(Saved data entries)
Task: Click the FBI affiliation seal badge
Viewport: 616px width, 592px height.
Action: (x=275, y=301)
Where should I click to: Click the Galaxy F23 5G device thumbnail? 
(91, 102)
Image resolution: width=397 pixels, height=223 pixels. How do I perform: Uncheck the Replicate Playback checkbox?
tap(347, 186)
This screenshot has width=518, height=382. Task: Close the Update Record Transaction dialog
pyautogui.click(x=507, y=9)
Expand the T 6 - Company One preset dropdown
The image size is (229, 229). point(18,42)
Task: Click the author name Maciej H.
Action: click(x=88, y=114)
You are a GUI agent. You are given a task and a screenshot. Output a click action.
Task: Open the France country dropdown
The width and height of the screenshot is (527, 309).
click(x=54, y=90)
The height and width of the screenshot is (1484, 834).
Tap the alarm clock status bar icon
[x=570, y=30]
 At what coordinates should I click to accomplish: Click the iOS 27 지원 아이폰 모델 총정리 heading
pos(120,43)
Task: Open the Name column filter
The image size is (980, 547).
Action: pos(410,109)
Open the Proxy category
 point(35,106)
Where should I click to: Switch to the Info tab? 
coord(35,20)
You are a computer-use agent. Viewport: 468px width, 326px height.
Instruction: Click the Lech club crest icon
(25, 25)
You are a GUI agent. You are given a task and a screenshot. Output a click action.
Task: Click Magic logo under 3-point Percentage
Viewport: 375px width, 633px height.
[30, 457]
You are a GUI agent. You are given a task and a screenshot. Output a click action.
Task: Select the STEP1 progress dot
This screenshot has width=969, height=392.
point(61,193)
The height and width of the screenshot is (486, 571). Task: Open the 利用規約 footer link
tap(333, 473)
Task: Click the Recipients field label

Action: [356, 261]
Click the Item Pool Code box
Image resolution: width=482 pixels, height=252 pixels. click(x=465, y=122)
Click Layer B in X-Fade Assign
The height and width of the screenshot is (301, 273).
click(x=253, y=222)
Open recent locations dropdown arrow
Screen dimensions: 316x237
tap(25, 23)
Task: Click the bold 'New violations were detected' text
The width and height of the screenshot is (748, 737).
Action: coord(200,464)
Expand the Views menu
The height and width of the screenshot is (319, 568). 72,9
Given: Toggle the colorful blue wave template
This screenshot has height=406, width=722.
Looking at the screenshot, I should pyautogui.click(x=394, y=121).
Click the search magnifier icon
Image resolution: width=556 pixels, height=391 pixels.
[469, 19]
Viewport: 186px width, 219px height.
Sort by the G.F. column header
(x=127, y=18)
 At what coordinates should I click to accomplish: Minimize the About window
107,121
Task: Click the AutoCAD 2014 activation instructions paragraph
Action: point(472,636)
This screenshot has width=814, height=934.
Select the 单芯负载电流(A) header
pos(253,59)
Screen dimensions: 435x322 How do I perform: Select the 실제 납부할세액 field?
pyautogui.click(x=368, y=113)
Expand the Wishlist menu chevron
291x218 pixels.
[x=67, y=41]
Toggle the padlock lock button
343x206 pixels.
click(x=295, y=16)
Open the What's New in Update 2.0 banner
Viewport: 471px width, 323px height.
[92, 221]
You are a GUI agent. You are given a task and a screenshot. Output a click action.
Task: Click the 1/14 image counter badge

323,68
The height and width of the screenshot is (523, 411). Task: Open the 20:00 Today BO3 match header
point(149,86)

What the task asks: Retype the entries in full. Keep every line identical.

Reply to the exercise:
Task: Click the FBI affiliation seal badge
Viewport: 616px width, 592px height.
Action: (x=275, y=301)
Where should I click to: Click the Galaxy F23 5G device thumbnail? 
(91, 102)
Image resolution: width=397 pixels, height=223 pixels. How do I perform: Uncheck the Replicate Playback checkbox?
tap(347, 186)
This screenshot has width=518, height=382. Task: Close the Update Record Transaction dialog
pyautogui.click(x=507, y=9)
Expand the T 6 - Company One preset dropdown
The image size is (229, 229). point(18,42)
Task: Click the author name Maciej H.
Action: click(x=88, y=114)
You are a GUI agent. You are given a task and a screenshot. Output a click action.
Task: Open the France country dropdown
The width and height of the screenshot is (527, 309).
click(x=54, y=90)
The height and width of the screenshot is (1484, 834).
Tap the alarm clock status bar icon
[x=570, y=30]
 At what coordinates should I click to accomplish: Click the iOS 27 지원 아이폰 모델 총정리 heading
pos(120,43)
Task: Open the Name column filter
The image size is (980, 547).
Action: pos(410,109)
Open the Proxy category
 point(35,106)
Where should I click to: Switch to the Info tab? 
coord(35,20)
You are a computer-use agent. Viewport: 468px width, 326px height.
Instruction: Click the Lech club crest icon
(25, 25)
You are a GUI agent. You are given a task and a screenshot. Output a click action.
Task: Click Magic logo under 3-point Percentage
Viewport: 375px width, 633px height.
[30, 457]
You are a GUI agent. You are given a task and a screenshot. Output a click action.
Task: Select the STEP1 progress dot
This screenshot has width=969, height=392.
point(61,193)
The height and width of the screenshot is (486, 571). Task: Open the 利用規約 footer link
tap(333, 473)
Task: Click the Recipients field label

Action: [356, 261]
Click the Item Pool Code box
Image resolution: width=482 pixels, height=252 pixels. click(x=465, y=122)
Click Layer B in X-Fade Assign
The height and width of the screenshot is (301, 273).
click(x=253, y=222)
Open recent locations dropdown arrow
Screen dimensions: 316x237
tap(25, 23)
Task: Click the bold 'New violations were detected' text
The width and height of the screenshot is (748, 737).
Action: coord(200,464)
Expand the Views menu
The height and width of the screenshot is (319, 568). 72,9
Given: Toggle the colorful blue wave template
This screenshot has height=406, width=722.
Looking at the screenshot, I should pyautogui.click(x=394, y=121).
Click the search magnifier icon
Image resolution: width=556 pixels, height=391 pixels.
[469, 19]
Viewport: 186px width, 219px height.
Sort by the G.F. column header
(x=127, y=18)
 At what coordinates should I click to accomplish: Minimize the About window
107,121
Task: Click the AutoCAD 2014 activation instructions paragraph
Action: point(472,636)
This screenshot has width=814, height=934.
Select the 单芯负载电流(A) header
pos(253,59)
Screen dimensions: 435x322 How do I perform: Select the 실제 납부할세액 field?
pyautogui.click(x=368, y=113)
Expand the Wishlist menu chevron
291x218 pixels.
[x=67, y=41]
Toggle the padlock lock button
343x206 pixels.
click(x=295, y=16)
Open the What's New in Update 2.0 banner
Viewport: 471px width, 323px height.
[92, 221]
You are a GUI agent. You are given a task and a screenshot. Output a click action.
Task: Click the 1/14 image counter badge

323,68
The height and width of the screenshot is (523, 411). Task: Open the 20:00 Today BO3 match header
point(149,86)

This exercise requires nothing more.